Jamiluddin menegaskan, anggota masyarakat juga harus bersikap terhadap parpol yang mendukung penundaan pemilu dan presiden tiga periode. "Masyarakat perlu memberi sanksi kepada parpol tersebut, termasuk yang ngotot ingin amandemen UUD 1945," tegasnya.

Jamiluddin mengatakan, jika masyarakat beramai-ramai memberi sanksi dengan tidak akan memilih parpol tersebut pada pemilu 2024, maka keinginan parpol tertentu untuk mengamandemen UUD 1945 dapat ditekan.

"Hanya masyarakat yang paling kuat dapat menekan parpol tersebut agar menjauhi pihak-pihak haus kekuasaan dan para oligarki," tandasnya.


Sebelumnya, Partai Demokrasi Indonesia Perjuangan (PDIP) meminta agar agenda Amandemen UUD 1945 untuk menghidupkan Pokok-Pokok Haluan Negara (PPHN) yang saat ini sedang dibahas Badan Kajian MPR, dihentikan sementara. Sikap PDIP berbalik arah karena khawatir agenda tersebut akan disusupi amandemen soal pasal perpanjangan masa jabatan presiden.

"Mengingat dinamika politik yang berkembang, apalagi saat ini tengah ramai wacana penundaan pemilu yang akan berimplikasi pada perpanjangan masa jabatan presiden, maka sebaiknya rencana amandemen terbatas UUD tidak dilaksanakan pada periode 2019-2024 ini," ujar Wakil Ketua MPR RI dari Fraksi PDIP, Ahmad Basarah, Kamis, 17 Maret 2022.

Menurut Basarah, amandemen UUD 1945 sebaiknya tidak dilaksanakan dalam situasi psikologis bangsa yang tidak kondusif seperti saat ini.
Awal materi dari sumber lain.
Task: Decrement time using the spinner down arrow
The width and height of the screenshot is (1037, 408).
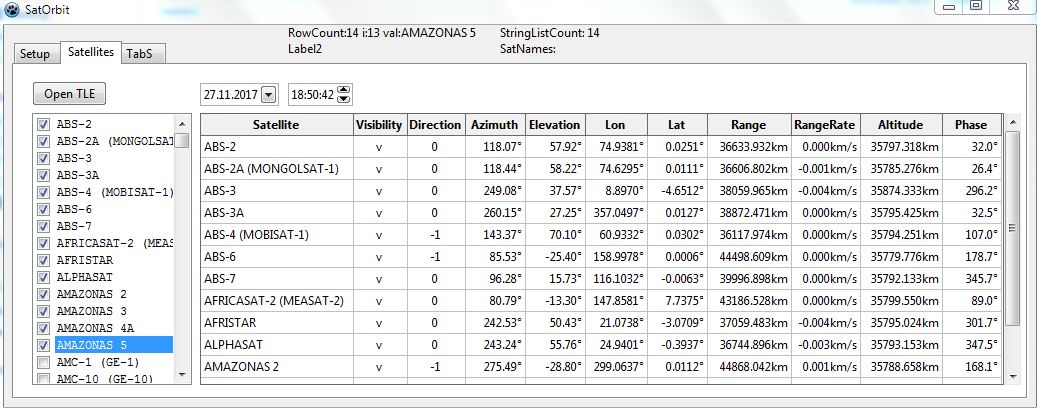Action: tap(345, 100)
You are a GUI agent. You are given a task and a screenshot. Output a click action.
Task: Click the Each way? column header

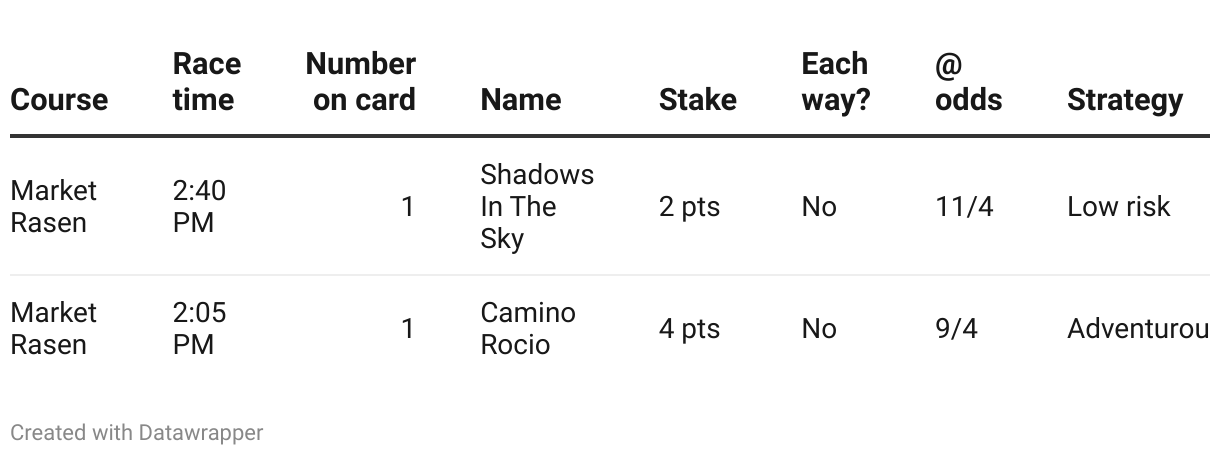click(835, 82)
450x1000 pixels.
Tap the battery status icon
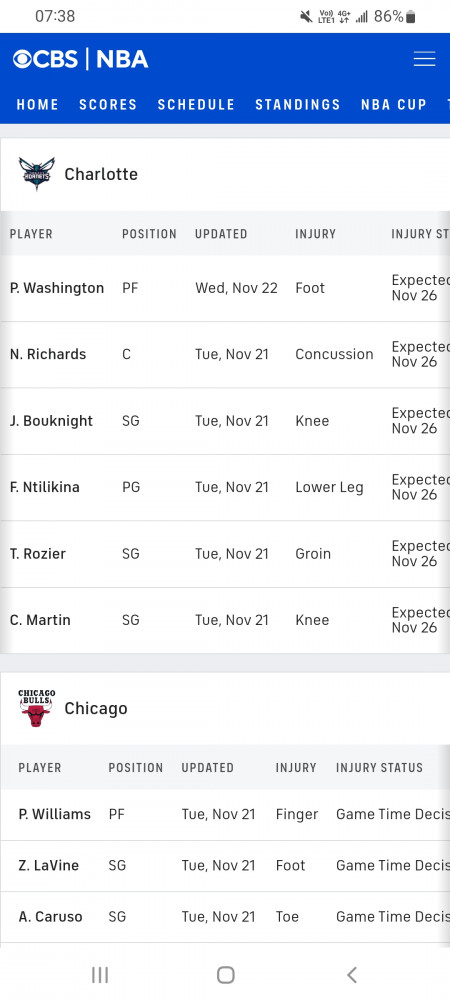(x=410, y=17)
Dia menilai saat ini ada rasa saling curiga di antara sesama komponen bangsa akan adanya kepentingan perorangan maupun kelompok tertentu.

"Sebelum memulai langkah formil perubahan UUD, MPR harus lebih dahulu memastikan situasi dan kondisi psikologi politik bangsa dalam keadaan yang kondusif dan sama-sama memiliki common sense bahwa amandemen UUD 1945 tersebut sebagai suatu kebutuhan bangsa, bukan kepentingan satu kelompok apalagi perseorangan tertentu saja," kata politikus PDIP ini.